Mickey Barnett said the board has directed the service to "evaluate price increases," even though "as a board we are loathe to pursue this approach." Postal officials worry that higher prices will chase customers away.
The proposal comes after the Postal Service shelved a plan to end Saturday service when it became clear it didn't have legal authority to do so.
The move to hike prices would go beyond the regular increases tied to the rate of inflation. It would affect those sending first-class mail, the most common type of mail consumers use, as well as businesses that mail periodicals, newspapers, magazines and marketing material.
The current price of a first-class stamp is 46 cents. A one-cent increase went to effect Jan. 28.
In the three months ended March 30, the agency lost $1.9 billion -- less than the $3.2 billion lost in the year-earlier period.
The service was hurt as the volume of first-class mail decreased by 4.3%, said USPS chief financial officer Joseph Corbett.
"It's extremely difficult to compete with free," Corbett said, referring to electronic bill paying. However, he added that revenue from package delivery was up 9.3% compared to the same period last year.
The key culprit remains a 2006 congressional mandate that requires the service to prefund healthcare benefits for future retirees. The USPS has been borrowing billions of dollars from taxpayers to make up for the shortfalls.
The losses came despite major cost-cutting moves at the service. The Postal Service consolidated 60 processing plants and its roster of career employees fell to the lowest level since 1966, Corbett said.
The narrowed losses the past two quarters are due to the fact that the Postal Service is only forced to make one payment to prefund retiree healthcare benefits in the fiscal year that began Oct. 1. The year before, the agency had to make two payments after Congress allowed one to be delayed from fiscal 2011.

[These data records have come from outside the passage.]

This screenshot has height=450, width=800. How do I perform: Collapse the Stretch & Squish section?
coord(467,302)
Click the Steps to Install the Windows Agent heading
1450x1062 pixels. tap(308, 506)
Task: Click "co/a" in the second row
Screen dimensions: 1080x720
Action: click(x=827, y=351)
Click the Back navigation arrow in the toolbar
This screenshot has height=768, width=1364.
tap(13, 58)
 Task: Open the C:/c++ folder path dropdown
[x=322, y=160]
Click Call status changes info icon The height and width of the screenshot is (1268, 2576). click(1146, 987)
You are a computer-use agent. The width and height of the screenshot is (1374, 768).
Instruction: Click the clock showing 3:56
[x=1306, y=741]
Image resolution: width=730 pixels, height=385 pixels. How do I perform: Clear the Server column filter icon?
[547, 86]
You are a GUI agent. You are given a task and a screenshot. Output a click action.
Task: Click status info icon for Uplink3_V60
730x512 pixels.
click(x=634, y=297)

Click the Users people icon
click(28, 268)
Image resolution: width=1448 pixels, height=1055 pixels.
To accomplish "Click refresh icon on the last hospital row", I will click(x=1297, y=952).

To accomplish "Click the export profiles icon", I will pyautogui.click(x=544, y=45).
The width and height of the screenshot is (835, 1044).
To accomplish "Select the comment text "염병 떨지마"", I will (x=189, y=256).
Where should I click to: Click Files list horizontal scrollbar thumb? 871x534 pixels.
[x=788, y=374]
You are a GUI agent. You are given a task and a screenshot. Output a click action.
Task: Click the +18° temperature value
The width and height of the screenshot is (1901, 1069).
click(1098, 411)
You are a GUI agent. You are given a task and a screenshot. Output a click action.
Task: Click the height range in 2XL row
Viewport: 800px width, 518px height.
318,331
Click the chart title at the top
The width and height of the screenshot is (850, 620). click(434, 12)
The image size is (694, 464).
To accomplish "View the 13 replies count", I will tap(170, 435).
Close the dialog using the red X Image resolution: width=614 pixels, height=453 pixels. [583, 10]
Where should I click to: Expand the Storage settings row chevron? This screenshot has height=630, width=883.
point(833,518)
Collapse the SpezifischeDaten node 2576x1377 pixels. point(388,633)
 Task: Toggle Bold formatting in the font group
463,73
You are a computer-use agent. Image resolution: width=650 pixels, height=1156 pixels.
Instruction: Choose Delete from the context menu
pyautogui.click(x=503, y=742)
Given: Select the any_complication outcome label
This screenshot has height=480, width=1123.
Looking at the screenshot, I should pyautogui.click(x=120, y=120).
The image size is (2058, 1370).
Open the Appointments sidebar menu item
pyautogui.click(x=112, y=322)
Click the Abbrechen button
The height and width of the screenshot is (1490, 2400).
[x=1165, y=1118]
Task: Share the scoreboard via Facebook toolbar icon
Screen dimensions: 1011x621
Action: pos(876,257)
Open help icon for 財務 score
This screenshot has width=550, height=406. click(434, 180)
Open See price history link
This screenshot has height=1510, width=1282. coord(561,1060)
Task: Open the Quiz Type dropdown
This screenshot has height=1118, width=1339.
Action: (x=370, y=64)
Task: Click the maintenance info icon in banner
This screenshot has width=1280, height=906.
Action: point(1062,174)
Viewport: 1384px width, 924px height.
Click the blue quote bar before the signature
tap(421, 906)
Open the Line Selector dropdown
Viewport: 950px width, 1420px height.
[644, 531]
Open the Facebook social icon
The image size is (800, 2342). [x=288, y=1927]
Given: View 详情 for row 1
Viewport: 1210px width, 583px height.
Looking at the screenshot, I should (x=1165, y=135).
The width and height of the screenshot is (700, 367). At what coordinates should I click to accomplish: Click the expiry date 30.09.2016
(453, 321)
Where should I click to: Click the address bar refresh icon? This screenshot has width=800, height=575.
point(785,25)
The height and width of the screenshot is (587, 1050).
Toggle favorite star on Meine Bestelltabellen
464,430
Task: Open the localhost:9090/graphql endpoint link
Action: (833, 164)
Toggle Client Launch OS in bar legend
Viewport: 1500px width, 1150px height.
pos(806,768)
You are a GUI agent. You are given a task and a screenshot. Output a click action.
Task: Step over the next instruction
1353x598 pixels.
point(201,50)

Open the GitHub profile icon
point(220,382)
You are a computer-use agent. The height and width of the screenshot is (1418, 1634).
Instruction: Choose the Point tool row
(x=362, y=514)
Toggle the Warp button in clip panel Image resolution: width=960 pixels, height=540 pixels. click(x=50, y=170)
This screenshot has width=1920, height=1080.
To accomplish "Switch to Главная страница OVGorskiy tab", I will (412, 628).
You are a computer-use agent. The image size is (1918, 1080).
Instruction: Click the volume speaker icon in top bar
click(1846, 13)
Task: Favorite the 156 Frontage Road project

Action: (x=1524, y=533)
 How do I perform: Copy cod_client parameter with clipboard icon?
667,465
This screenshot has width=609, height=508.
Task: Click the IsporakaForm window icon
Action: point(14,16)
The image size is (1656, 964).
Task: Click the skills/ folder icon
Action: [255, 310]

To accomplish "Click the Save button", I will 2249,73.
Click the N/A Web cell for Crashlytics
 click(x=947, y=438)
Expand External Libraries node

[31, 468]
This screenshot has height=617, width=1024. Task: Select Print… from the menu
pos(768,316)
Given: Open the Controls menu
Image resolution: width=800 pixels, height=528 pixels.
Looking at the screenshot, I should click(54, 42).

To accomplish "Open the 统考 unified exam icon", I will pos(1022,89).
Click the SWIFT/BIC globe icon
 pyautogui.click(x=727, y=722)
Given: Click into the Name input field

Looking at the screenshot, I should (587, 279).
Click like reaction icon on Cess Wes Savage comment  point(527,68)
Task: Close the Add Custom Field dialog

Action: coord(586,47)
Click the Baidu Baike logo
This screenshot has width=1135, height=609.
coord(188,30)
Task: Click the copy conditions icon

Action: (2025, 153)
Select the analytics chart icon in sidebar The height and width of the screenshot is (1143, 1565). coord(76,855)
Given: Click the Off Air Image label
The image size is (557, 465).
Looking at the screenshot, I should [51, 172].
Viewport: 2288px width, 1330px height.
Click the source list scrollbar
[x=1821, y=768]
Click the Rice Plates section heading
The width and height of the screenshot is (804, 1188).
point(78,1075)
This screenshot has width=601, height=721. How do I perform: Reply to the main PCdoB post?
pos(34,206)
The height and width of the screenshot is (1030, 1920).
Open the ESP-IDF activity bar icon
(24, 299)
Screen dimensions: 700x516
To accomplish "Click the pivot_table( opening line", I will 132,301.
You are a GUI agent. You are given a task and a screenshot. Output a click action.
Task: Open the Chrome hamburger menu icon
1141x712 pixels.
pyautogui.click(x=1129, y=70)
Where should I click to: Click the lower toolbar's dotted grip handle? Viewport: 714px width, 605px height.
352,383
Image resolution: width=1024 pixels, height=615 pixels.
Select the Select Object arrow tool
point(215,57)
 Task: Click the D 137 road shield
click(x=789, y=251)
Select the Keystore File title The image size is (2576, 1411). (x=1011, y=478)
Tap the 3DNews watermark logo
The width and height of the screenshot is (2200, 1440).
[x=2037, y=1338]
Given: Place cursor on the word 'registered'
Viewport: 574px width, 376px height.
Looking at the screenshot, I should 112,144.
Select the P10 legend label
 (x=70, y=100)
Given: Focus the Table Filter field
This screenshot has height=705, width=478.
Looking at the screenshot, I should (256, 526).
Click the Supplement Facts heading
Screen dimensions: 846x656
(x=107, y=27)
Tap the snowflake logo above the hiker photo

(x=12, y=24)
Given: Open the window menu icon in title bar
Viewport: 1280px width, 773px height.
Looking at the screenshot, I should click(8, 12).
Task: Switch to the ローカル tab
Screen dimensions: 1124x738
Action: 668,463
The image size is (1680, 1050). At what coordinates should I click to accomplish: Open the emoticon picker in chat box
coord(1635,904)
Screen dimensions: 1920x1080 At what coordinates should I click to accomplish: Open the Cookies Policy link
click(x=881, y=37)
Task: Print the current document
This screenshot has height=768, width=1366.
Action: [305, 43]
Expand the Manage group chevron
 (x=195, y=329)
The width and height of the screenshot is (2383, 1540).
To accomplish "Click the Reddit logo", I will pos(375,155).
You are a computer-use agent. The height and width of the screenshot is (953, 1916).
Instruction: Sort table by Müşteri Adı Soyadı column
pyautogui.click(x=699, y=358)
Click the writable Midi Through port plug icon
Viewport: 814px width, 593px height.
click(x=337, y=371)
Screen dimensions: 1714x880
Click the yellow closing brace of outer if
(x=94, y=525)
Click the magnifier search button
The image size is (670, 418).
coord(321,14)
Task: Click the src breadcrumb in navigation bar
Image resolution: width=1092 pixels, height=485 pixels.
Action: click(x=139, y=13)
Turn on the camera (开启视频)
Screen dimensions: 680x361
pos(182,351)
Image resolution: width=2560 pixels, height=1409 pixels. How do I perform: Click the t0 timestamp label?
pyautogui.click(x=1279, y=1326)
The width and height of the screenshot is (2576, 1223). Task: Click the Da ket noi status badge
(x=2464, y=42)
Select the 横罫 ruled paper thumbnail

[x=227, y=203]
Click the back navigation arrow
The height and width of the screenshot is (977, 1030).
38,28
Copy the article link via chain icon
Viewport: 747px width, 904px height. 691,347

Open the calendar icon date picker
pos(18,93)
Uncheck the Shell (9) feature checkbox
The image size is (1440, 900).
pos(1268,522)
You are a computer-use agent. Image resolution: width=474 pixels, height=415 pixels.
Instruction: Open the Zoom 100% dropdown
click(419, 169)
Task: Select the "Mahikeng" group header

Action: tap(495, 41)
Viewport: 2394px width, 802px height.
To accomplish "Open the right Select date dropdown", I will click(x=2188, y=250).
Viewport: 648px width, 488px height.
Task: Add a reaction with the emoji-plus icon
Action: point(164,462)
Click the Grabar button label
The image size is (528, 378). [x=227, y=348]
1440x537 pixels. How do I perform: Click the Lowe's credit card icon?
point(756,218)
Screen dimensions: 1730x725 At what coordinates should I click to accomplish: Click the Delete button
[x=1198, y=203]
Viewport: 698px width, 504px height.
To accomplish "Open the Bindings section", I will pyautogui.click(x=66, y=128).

Unions argue that no other agency or private business is required to make such a payment, and have been pushing Congress to do away with the mandate. But so far, no legislation to help the agency that has advanced in Congress would dump the requirement.
The situation turned particularly dire last year -- the agency twice defaulted on payments totaling $11 billion, and it exhausted a $15 billion line of credit from the U.S. Treasury. The agency said it expects to skip that payment again.
The Postal Service is, by law, an "independent establishment" of the executive branch. The agency doesn't normally use tax dollars for operations, but it has exhausted a $15 billion loan from Treasury.
The Postal Service made news earlier this year when it unveiled and then later dropped a plan to end Saturday delivery of mail, a move that was expected to save $2 billion a year. The service lost $16 billion in 2012.